**Stored data entries**
------------
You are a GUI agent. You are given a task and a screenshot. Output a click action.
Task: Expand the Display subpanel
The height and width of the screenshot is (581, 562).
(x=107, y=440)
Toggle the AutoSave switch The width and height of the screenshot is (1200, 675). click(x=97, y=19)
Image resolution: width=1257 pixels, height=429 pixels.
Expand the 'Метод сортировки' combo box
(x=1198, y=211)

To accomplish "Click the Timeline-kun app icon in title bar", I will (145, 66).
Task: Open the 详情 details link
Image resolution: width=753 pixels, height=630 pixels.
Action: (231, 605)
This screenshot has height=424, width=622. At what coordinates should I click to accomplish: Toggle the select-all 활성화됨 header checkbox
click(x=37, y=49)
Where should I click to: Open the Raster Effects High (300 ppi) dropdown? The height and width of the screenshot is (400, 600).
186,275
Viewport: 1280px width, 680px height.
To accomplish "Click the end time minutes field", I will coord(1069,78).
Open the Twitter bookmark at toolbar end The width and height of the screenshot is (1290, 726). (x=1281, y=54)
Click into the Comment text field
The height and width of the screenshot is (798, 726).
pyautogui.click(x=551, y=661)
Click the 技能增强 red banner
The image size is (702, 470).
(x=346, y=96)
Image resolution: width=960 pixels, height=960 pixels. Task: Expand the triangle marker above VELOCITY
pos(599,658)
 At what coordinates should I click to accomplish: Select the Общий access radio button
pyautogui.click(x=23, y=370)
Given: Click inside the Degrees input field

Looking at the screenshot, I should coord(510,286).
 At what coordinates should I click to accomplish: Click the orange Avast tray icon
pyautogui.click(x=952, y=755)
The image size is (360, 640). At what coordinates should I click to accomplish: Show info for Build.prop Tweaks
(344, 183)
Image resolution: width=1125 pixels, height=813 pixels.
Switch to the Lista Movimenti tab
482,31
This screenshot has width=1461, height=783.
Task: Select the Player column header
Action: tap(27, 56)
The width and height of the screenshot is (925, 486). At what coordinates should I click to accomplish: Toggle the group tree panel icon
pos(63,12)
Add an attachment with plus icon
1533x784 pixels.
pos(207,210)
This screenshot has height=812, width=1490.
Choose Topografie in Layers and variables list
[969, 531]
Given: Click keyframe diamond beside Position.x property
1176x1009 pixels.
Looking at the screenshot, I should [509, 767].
------------
Among the lines above, find those holding the word "will" and state how many there are, number only.

**Exercise result**
2